博文

[自己提出问题，提问] 与大数据与机器学习、数据挖掘等“数据科学”有关的一些问题

已有 3379 次阅读 2022-7-25 14:55 |个人分类:基础数学-逻辑-物理|系统分类:科研笔记

汉语是联合国官方正式使用的 6 种同等有效语言之一。请不要歧视汉语！

Chinese is one of the six equally effective official languages of the United Nations.

Not to discriminate against Chinese, please!

[自己提出问题，提问] 与大数据与机器学习、数据挖掘等“数据科学”有关的一些问题

网传丘成桐（Shing-Tung Yau）老师说：

尽管近40年来中国的数学发展迅速，但这远远不能让人满意，其中最大的问题就是人们还是以解题，很少自己提出问题。

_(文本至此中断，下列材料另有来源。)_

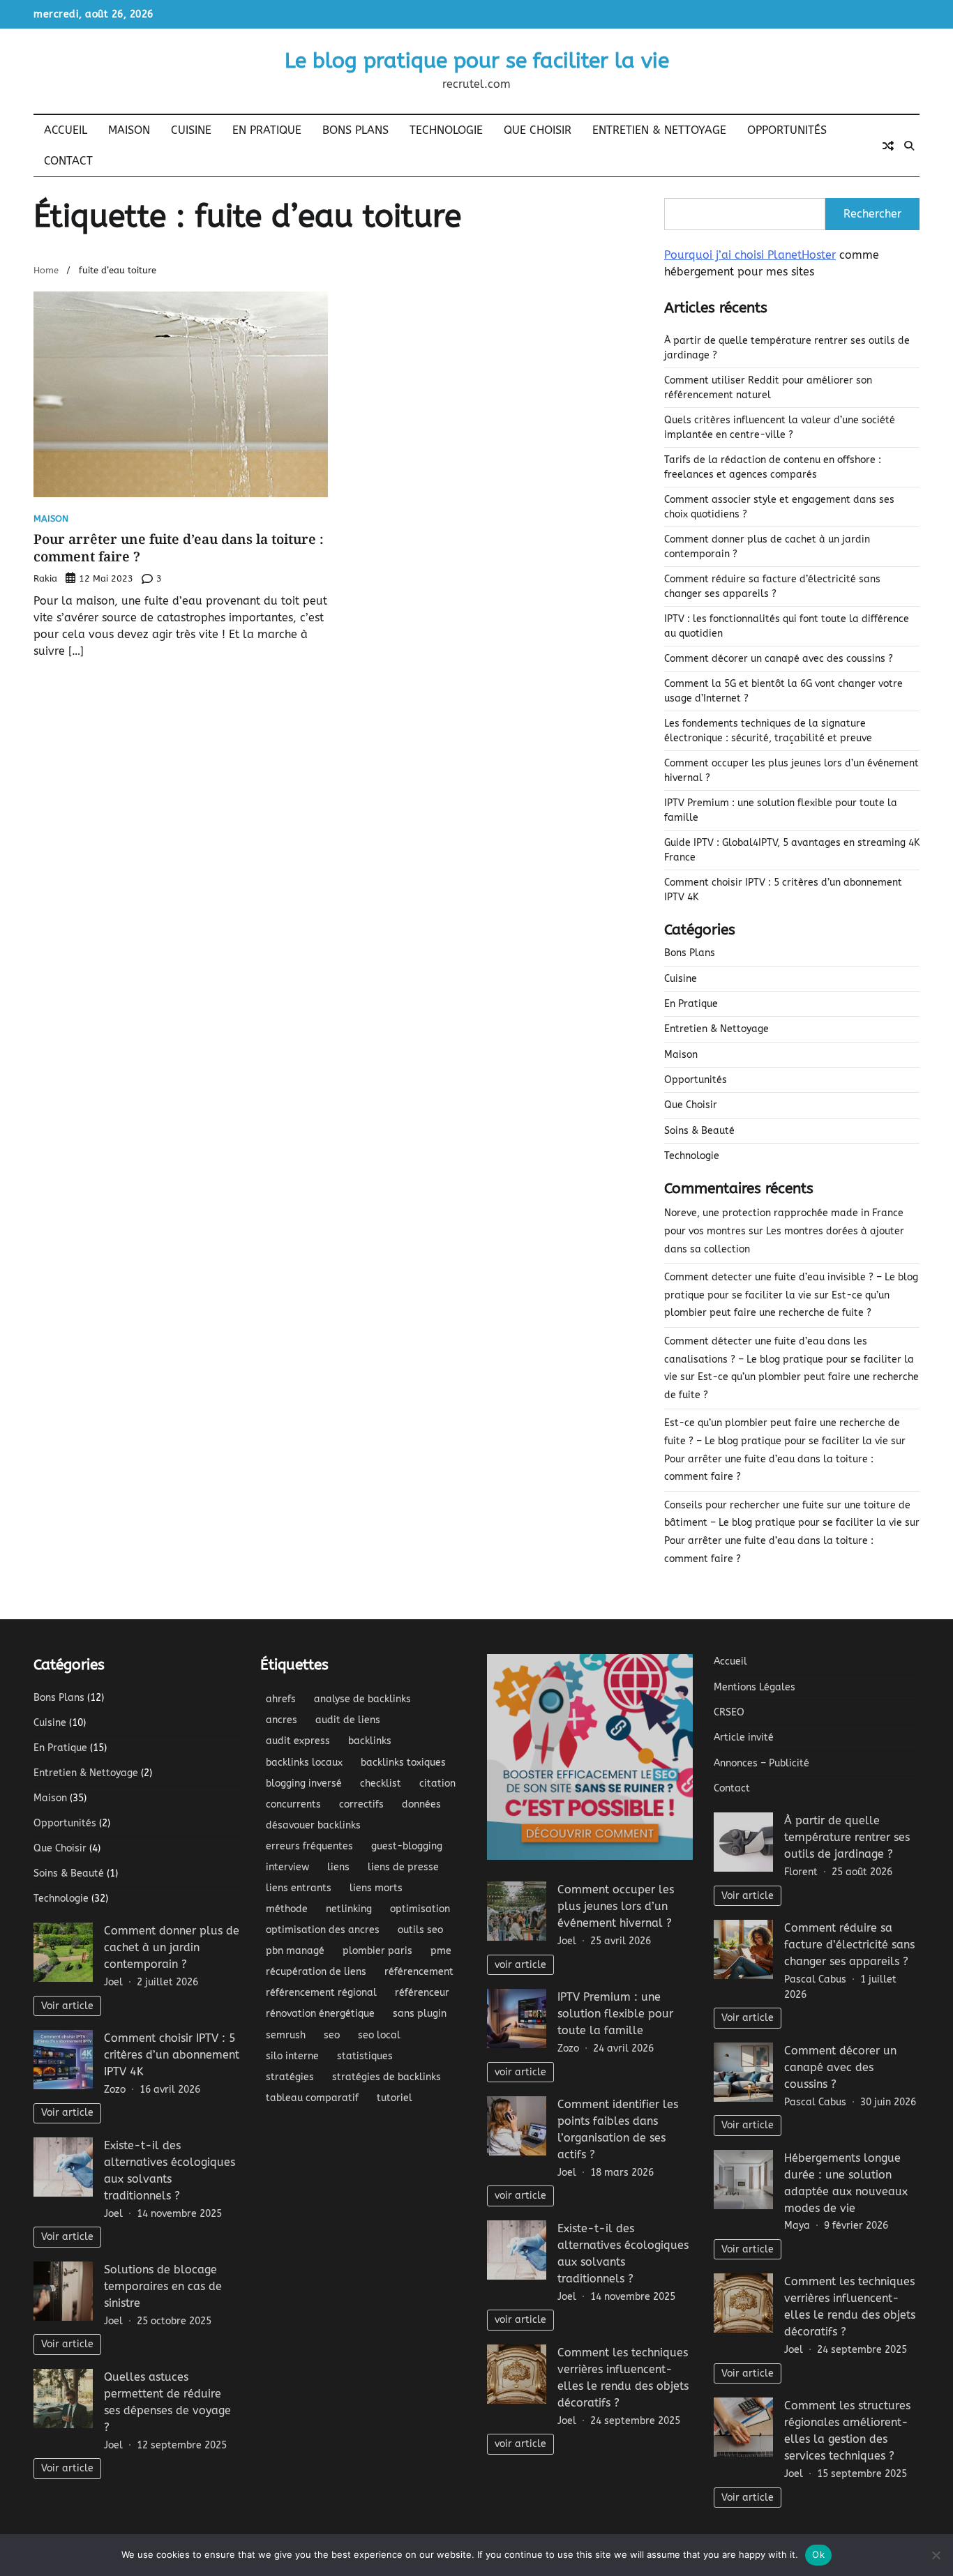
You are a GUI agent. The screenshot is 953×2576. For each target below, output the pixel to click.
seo (332, 2035)
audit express (298, 1741)
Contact (68, 160)
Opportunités (787, 130)
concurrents (293, 1804)
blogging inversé (304, 1783)
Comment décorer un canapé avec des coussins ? (778, 659)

https://new.qq.com/omn/20220411/20220411A0DCY700.html

https://new.qq.com/omn/20220301/20220301A0565L00.html

2022-07-22 （高宏）丘成桐对中国数学现状的评价裁剪.jpg

https://blog.sciencenet.cn/blog-3418723-1348363.html

一、数学类历史上的各种问题

（1） 1900年，希尔伯特在巴黎举行的国际数学家大会上发表演说，提出了 20 世纪数学面临的 23 个问题（见希尔伯特问题, Hilbert problems）。对这些问题的研究有力地推动了 20 世纪数学发展的进程。

（2） 1998年斯梅尔在《Mathematical problems for the next century》也提出了 18 个数学类问题。

（3） 2000年美国 Clay Mathematics Institute 也提出了 7 个数学问题（有奖金）：The Millennium Prize Problems 千禧年大奖难题。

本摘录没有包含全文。